Stolp, I think that if you want to defend on a frontier, you either have to just "keep them at bay" as you put it, or advance all the way to the edge of the world. If you play as England or the Moors, then perhaps you'll have two directions where you don't have to worry about enemies, but otherwise every border is hostile. The only thing that seems to work, at least somewhat, is to leave a 1-region buffer state between you and the people on the far side of your enemy. Hopefully you'll have gutted them well enough that they can't afford huge armies.
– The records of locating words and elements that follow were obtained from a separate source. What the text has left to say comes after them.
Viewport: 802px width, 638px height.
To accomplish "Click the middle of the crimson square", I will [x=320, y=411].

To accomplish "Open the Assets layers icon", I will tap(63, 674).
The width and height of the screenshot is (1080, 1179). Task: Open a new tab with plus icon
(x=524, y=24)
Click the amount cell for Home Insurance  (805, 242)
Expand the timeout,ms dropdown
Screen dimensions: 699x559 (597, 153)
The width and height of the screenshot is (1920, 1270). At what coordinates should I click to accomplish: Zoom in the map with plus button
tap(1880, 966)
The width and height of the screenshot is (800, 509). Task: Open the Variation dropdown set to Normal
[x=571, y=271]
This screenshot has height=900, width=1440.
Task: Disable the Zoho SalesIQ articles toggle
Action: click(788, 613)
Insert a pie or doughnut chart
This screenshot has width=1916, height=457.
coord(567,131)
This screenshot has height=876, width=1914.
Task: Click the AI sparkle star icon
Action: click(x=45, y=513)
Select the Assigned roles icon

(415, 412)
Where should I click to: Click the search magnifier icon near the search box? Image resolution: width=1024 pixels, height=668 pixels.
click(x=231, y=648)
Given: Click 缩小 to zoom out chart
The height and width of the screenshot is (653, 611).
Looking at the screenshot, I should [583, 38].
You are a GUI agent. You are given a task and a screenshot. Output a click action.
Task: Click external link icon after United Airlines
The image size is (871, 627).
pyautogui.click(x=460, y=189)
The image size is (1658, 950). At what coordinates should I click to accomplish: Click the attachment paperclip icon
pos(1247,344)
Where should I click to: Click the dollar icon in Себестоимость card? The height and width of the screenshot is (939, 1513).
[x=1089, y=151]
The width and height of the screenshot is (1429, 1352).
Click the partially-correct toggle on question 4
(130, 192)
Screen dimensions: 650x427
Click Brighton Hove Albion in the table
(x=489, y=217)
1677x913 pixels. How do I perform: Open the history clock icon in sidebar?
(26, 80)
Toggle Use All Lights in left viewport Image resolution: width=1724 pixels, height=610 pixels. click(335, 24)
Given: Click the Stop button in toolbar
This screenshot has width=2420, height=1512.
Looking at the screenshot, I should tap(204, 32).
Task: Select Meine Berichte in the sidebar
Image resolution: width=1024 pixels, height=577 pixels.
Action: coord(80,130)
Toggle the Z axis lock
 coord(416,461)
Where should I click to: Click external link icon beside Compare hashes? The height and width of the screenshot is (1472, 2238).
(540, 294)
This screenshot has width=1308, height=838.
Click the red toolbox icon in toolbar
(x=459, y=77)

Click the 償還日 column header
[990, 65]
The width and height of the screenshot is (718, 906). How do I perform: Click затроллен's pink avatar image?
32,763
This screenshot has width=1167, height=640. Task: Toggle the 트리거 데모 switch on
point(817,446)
In my Byzantine campaign, I've stopped eastern expansion at Adana. I could zip over and take Aleppo, but the Egyptians have a large army at Antioch and they could get behind me if I did. Besides, it's getting close to Mongol time, so if they show up down here I'd like someone else to take the brunt of the initial assault. I've spent the last few turns systematically destroying the Venetian military and economy. Any army I find in the field, I destroy. I've got two spies in Zagreb and 4 assassins around it, sabotaging every turn. At the moment, every building in Zagreb that can be sabotaged is damaged. I don't think Venice has the money to repair them. Zagreb has a full garrison, because one army retreated there, but the citadel of Raguzza only has a two unit garrison. I'm trying to move an assault army there while screening it from Venetian forces with another army of all horse archers. I'll take Raguzza, replentish casualties there, and then siege/take Zagreb. While returning from a tour of the English Isles, one of my fleets discovered that Corsica and Sardinia are still in rebel hands, so I'll probably build a new army and ship it over there, making both of them into cities.